Last August I had the opportunity to speak at a Hitachi CIO Conference that was held in Danang, Vietnam. Since this was the area of operations during my tour in Vietnam, I took a few days to visit some of the battle sites from 50 years ago. Pratyush Kare, my friend from Singapore, accompanied me on this visit to give me support.
We went to Tinh Binh near Quang Nhai to visit the site of Operation Utah where my Battalion engaged 2 Regiments of the North Vietnamese Army. After a day-long battle we were over run and had to call air strikes down on our position to survive. I found a villager that lived in the area who was a 16 years old Viet Cong at the time. He did not participate in the fighting but he helped the North Vietnamese Army dig their fortifications. He later became an officer and he and his wife were honored by Ho Chi Minh and General Giap. We walked the battlefield together using my old military map and later he invited me to his home for tea where he and his wife showed me their many citations from Ho Chi Minh.

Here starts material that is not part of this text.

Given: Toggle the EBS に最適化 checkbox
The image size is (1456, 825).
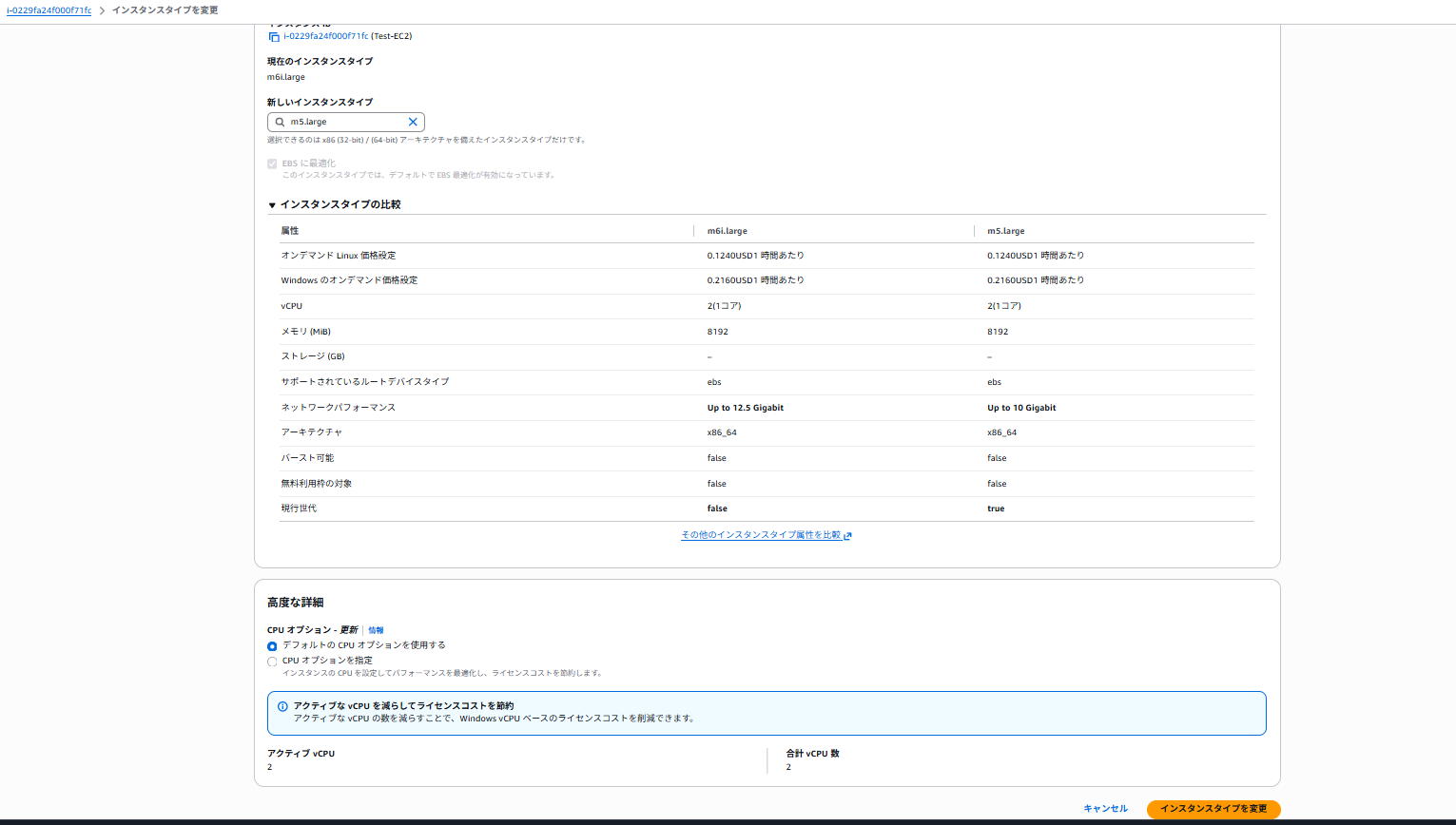Looking at the screenshot, I should pos(273,163).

My best friend in the Marine Corps was the executive officer of G Company when he was shot through the chest on the first day of Operation Utah. He and his wife and my wife and I met when we were newlyweds and we enjoyed doing things together in the year before we shipped out to Vietnam. He survived and he and I joined IBM after we left the Marine Corps. Over the past 50 years he sends me a Christmas card every year, and encloses a picture of his family. I have seen his family grow with kids, and marriages, and grand kids and now their wives and husbands. All this would not exist if the bullet had hit him a few millimeters either way or the helicopter had not evacuated him in time.

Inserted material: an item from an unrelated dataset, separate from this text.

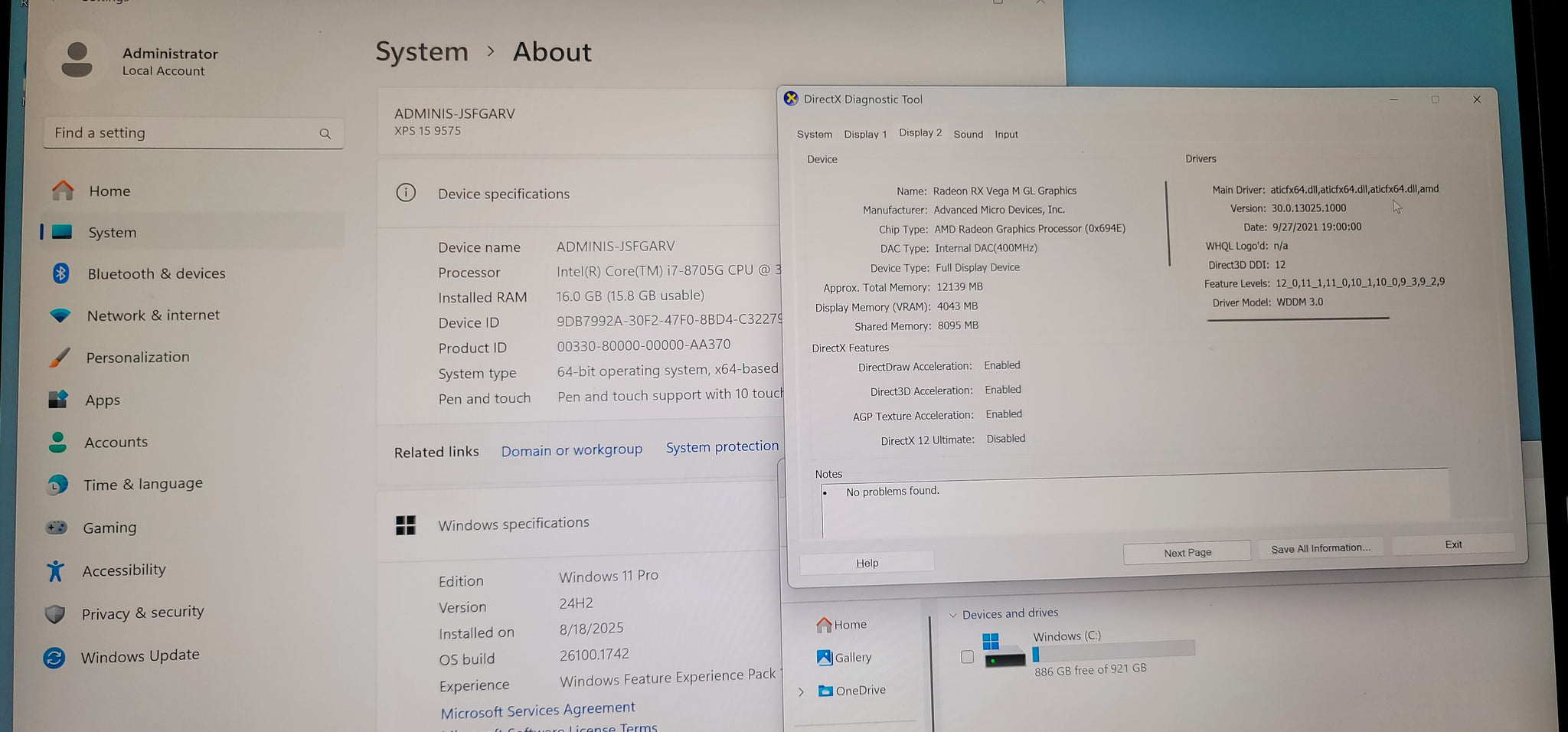Click the search magnifier in Find a setting
Viewport: 1568px width, 732px height.
point(325,134)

Operation Utah was a success for the Marines in the way they kept score in that war. There were 98 Marines killed in action versus an estimated 600 North Vietnamese. If you visit the Vietnam Memorial in Washington DC, you will see names of the 98 Marines listed on the wall in the time period, March 4 to 6, 1966. When I visited the area of Operation Utah this August, there was a large military cemetery where hundreds of Vietnamese soldiers were interred. These were North Vietnamese soldiers who had travelled from their homes in North Vietnam to fight and die and be buried in this area so far from their family homes. I said a prayer for them as I prayed also for our Marines. So many young lives that ended too soon.

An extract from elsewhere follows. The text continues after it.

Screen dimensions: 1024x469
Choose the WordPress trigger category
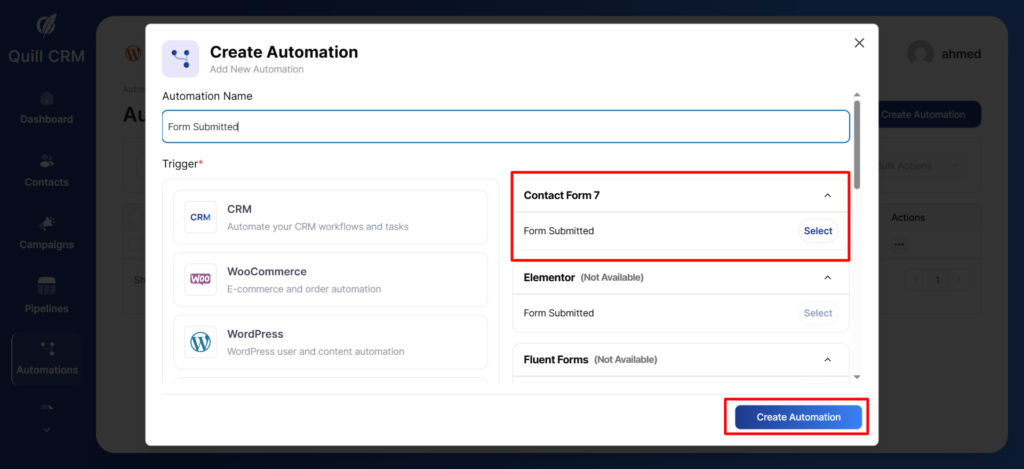(330, 342)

Now 50 years after that war, I wonder at the loss that we all suffered and the senseless waste. I work with my Vietnamese colleagues in HDS whose fathers and grandfathers fought in the same war and there is no hatred or distrust, only a shared sense of vision and cooperation in our work. Thomas J. Watson, the founder of IBM made many speeches on “World Peace Through World Trade.” I am hopeful for that vision. Brian Householder our HDS President gave a speech in October at our Strategy Summit in which he said that we must work to a “double bottom line”, one bottom line for our business and another bottom line for Social Innovation. I am hopeful that Social Innovation will also lead to world peace.